The attention pipeline and DreamerV3 have conflicting dependencies (notably different JAX versions), so they must run in separate Python environments. Use whichever environment manager you prefer (venv, conda, virtualenv, etc.). Each repository contains a requirements.txt.

# Attention environment
cd ~/src/attention
# create and activate a Python 3.10+ environment, then:
pip install -r requirements.txt

# DreamerV3 environment
cd ~/src/dreamerJMV3
# create and activate a separate Python 3.10+ environment, then:
pip install -r requirements.txt

Build the ROS 2 Workspace

source /opt/ros/humble/setup.bash
cd ~/src/RoboTerrain/ros2_ws
colcon build
source install/setup.bash

Directory Layout

~/src/
├── RoboTerrain/
│   └── ros2_ws/src/
│       ├── roverrobotics_ros2/       # Leo Rover model, fisheye camera, Gazebo worlds
│       ├── dynamic_obstacles/        # Human actor spawner + trajectory files
│       └── rover_metrics/            # Navigation metrics logger
├── attention/
│   ├── inference/
│   │   └── fisheye_ros2_mem_share.py # ROS2 → shared memory bridge
│   ├── inference.py                  # YOLO + attention + depth fusion
│   ├── trajectory_model.py           # Spatiotemporal attention model (Flax/JAX)
│   ├── preprocess_dataset.py         # Dataset preprocessing
│   ├── run_efficient_training.py     # Training entry point
│   └── model_output/                 # Trained checkpoints
└── dreamerJMV3/
    ├── dreamerv3/
    │   ├── main.py                   # DreamerV3 entry point
    │   └── configs.yaml              # Contains `leorover` config
    └── logdir/                       # Training logs and checkpoints

Running the Full System

The system requires five terminals.
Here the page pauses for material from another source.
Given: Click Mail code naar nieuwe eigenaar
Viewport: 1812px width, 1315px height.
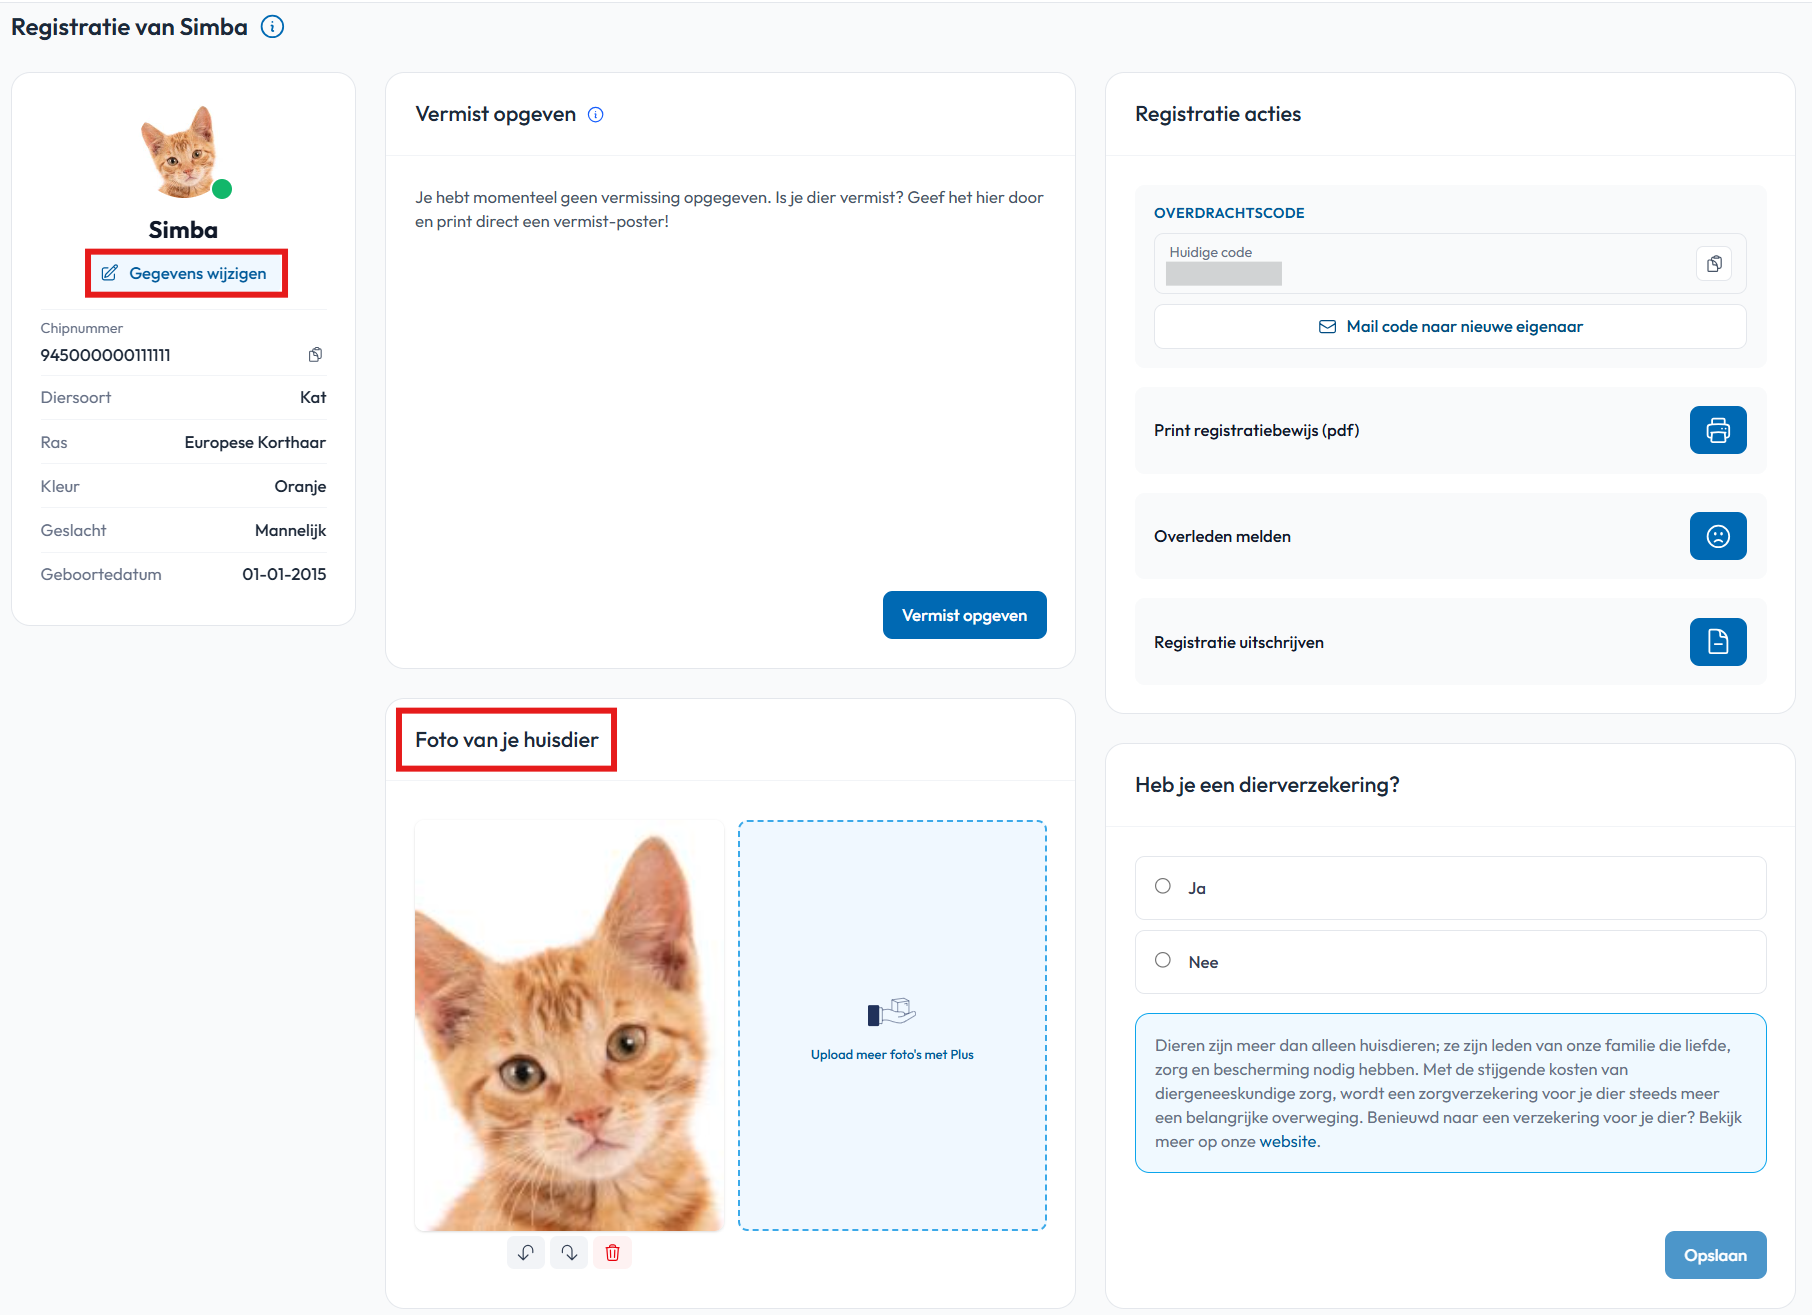Looking at the screenshot, I should [1450, 327].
Source ROS 2 in every terminal that uses ROS:

source /opt/ros/humble/setup.bash
source ~/src/RoboTerrain/ros2_ws/install/setup.bash

Terminal 1 — Gazebo Simulation

Launch the Leo Rover with fisheye camera in one of the available worlds (inspect, construction, island):

# With GUI
ros2 launch roverrobotics_gazebo Leo_rover_fisheye.launch.py

# Headless (for training runs)
ros2 launch roverrobotics_gazebo Leo_rover_fisheye.launch.py headless:=true

Terminal 2 — Fisheye Camera Bridge

Subscribes to the fisheye camera topic, rectifies six 320×320 windows, and writes them to shared memory:

cd ~/src/attention/inference
python fisheye_ros2_mem_share.py

Terminal 3 — Attention + Perception Pipeline

Runs YOLO detection, spatiotemporal attention, and monocular depth estimation. Outputs the fused observation to shared memory for DreamerV3:

# activate your attention Python environment, then:
cd ~/src/attention
python inference.py --attention_mode ./model_output/checkpoint_epoch_1000.pkl

Terminal 4 — DreamerV3 RL Agent

Launches the DreamerV3 agent with the leorover config. The LD_LIBRARY_PATH filtering prevents environment-installed libraries from conflicting with ROS 2 system libraries:

# activate your DreamerV3 Python environment, then:

# Filter LD_LIBRARY_PATH to ROS-only paths
FILTERED_LD_LIBRARY_PATH=$(echo $LD_LIBRARY_PATH | tr ':' '\n' | grep -E '^/opt/ros' | tr '\n' ':' | sed 's/:$//')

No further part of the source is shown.